From the material below, pull out each line that contains the string "screenshot" and reproduce those lines unchanged.
Dataset rows start
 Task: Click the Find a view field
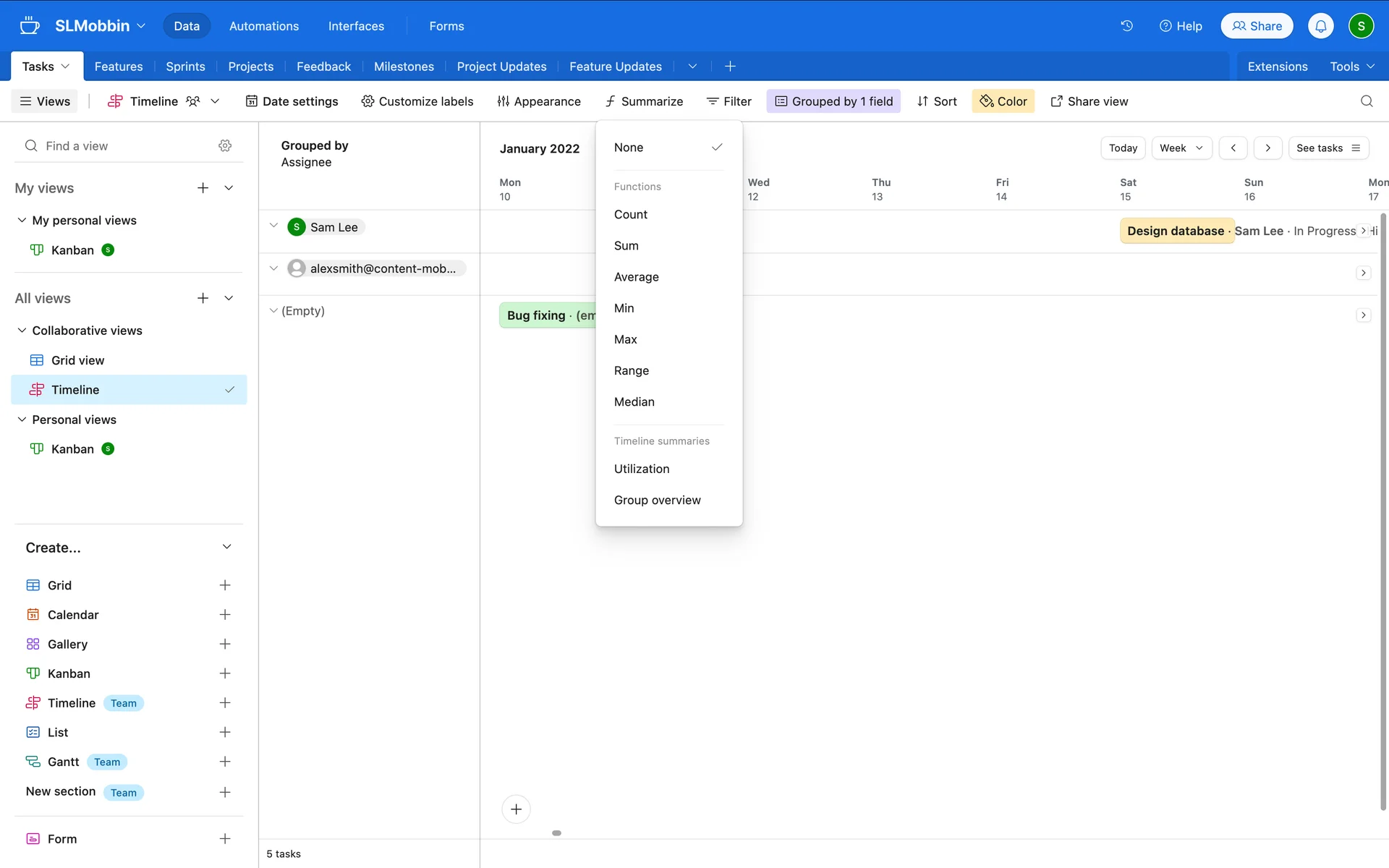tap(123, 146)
Dataset rows end
Dataset rows start
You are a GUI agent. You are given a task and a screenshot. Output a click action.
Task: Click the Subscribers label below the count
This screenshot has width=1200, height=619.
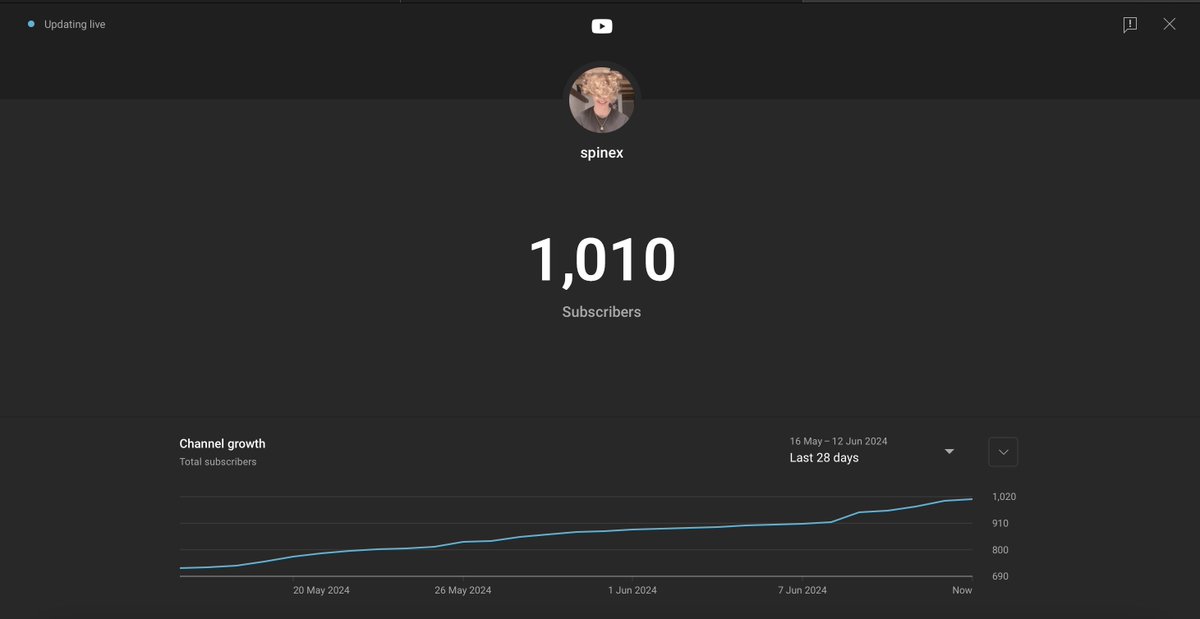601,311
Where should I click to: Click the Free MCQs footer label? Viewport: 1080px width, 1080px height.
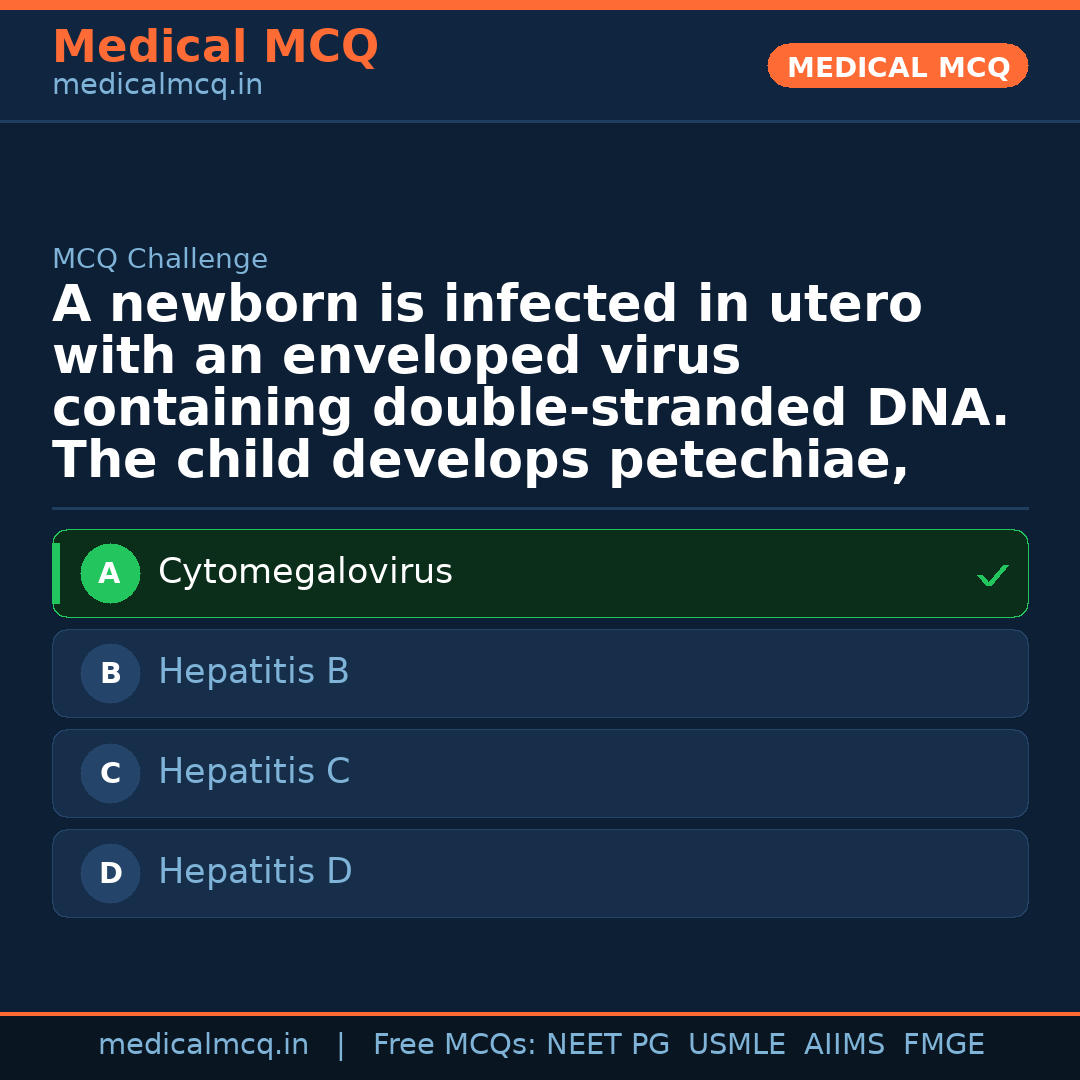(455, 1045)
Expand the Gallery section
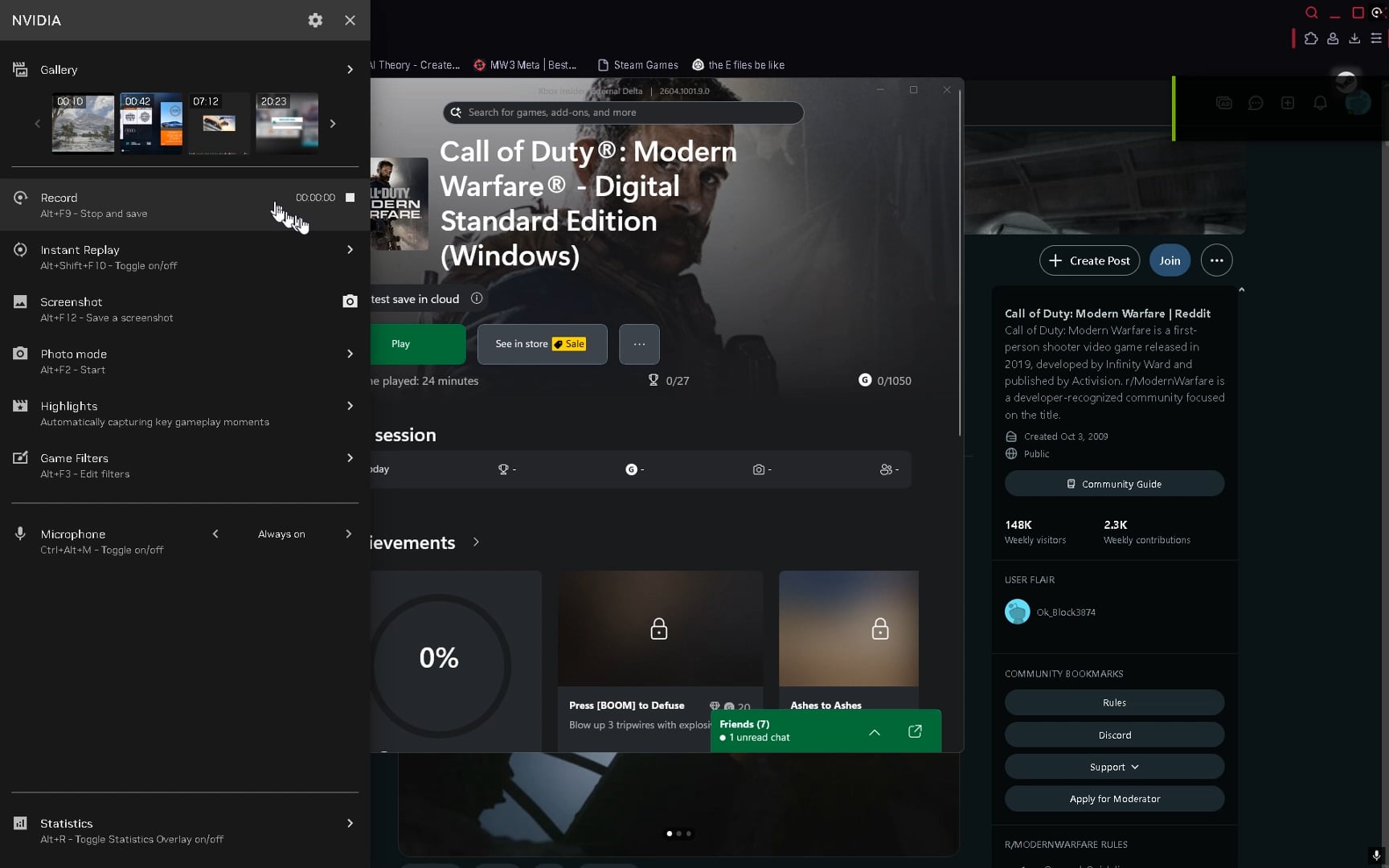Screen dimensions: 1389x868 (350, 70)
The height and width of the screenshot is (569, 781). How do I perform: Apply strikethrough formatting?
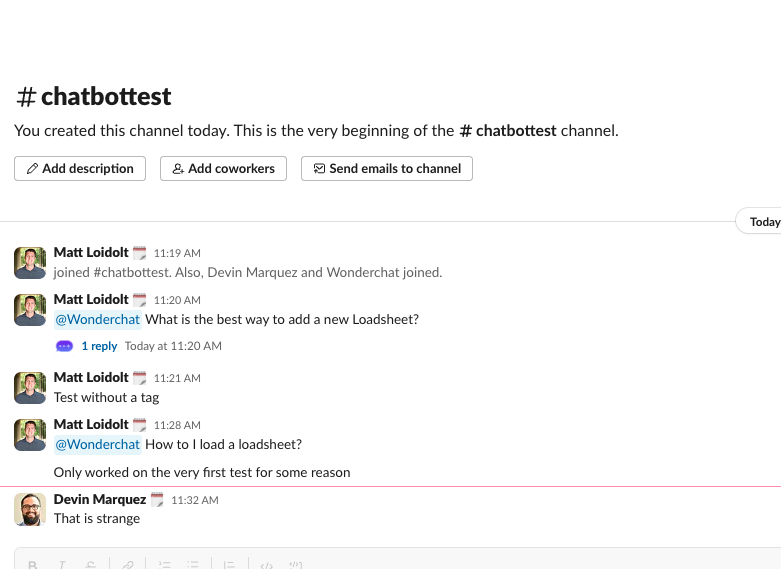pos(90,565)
Dataset rows end
Dataset rows start
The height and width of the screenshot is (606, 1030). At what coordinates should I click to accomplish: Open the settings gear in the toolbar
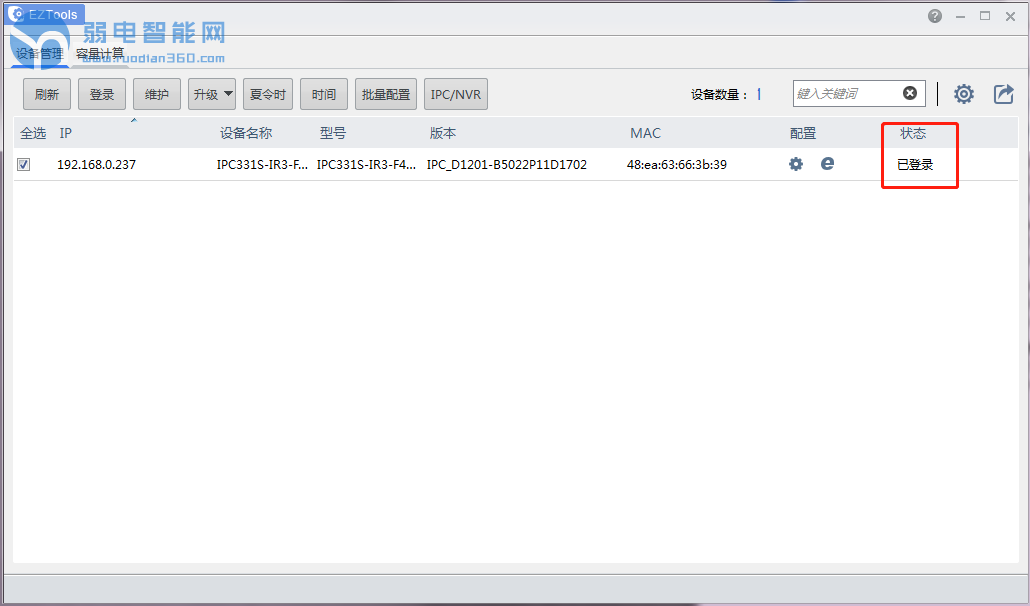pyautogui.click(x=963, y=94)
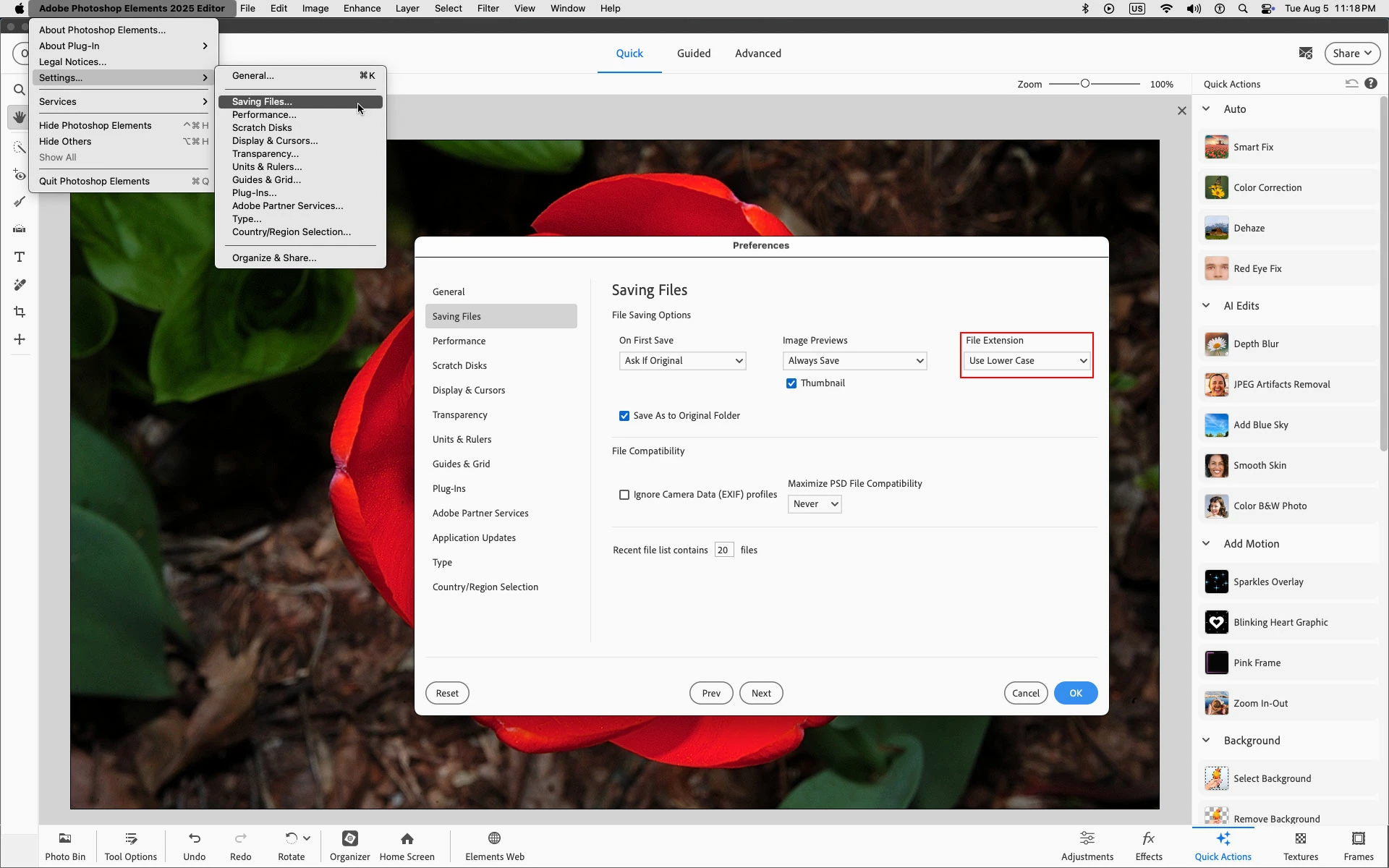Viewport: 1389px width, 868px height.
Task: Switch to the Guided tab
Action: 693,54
Dataset rows end
Result below ::
You are a GUI agent. You are given a task and a screenshot. Output a click action.
This screenshot has width=1200, height=619.
The height and width of the screenshot is (569, 781). How do I perform: Apply strikethrough formatting?
The height and width of the screenshot is (606, 1030). At what coordinates should I click to accomplish: Open the settings gear in the toolbar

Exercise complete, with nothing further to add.